[ Retro Scan of the Week ] Performa: The Depressing Macintosh

June 2nd, 2014 by Benj Edwards

Apple Macintosh Performa The Family Macintosh Advertisement - 1993Ugh. The Performa Era.

The Performa line originated as a way for Apple to expand retail availability of its then-waning Mac platform. They did so by re-branding a number of existing Mac models with the Performa name (plus some numbers that didn’t make much sense).

The Performa line’s commercial availability coincided almost exactly with Apple’s darkest era, 1992-1997, when sales dramatically declined, market share dropped, the company was generally mismanaged and unfocused, Macs had 10 different names for the same model, and Classic OS was getting long in the tooth.

I remember seeing a few Performa models for sale at Sears as a teenager and thinking, “Wow, they still make Macs?” Then I tried one out, and the OS was barely different from the Mac SE I’d last used in 1987 — some 6 years earlier — and it liked to crash a lot.

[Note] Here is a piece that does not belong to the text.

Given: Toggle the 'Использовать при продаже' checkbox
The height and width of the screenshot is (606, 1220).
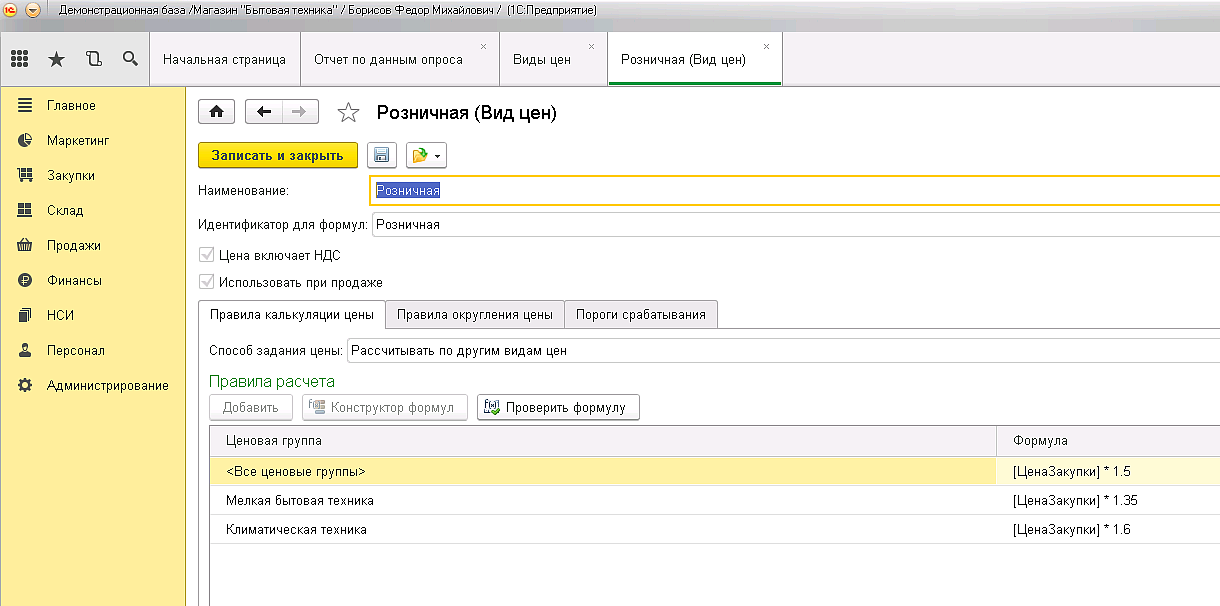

It was a depressing time to be Apple. Whatever happened to that company, anyway?

[ From Discover – July 1993, p.5]

Discussion Topic of the Week: What was the first model of Macintosh you ever owned?



9 Responses to “[ Retro Scan of the Week ] Performa: The Depressing Macintosh”

  1. Alexander Says:

    The only Mac I’ve ever owned was a bricked Classic II for awhile, before giving it away.

    As for the Performa series, I used them quite frequently starting in the mid 90s all the way till about 2000, because that’s what my elementary school’s used. I remember single-case versions for the most part, as well as a few pizza box versions. They were finally starting to be phased out with the brightly colored iMac’s in my last years there.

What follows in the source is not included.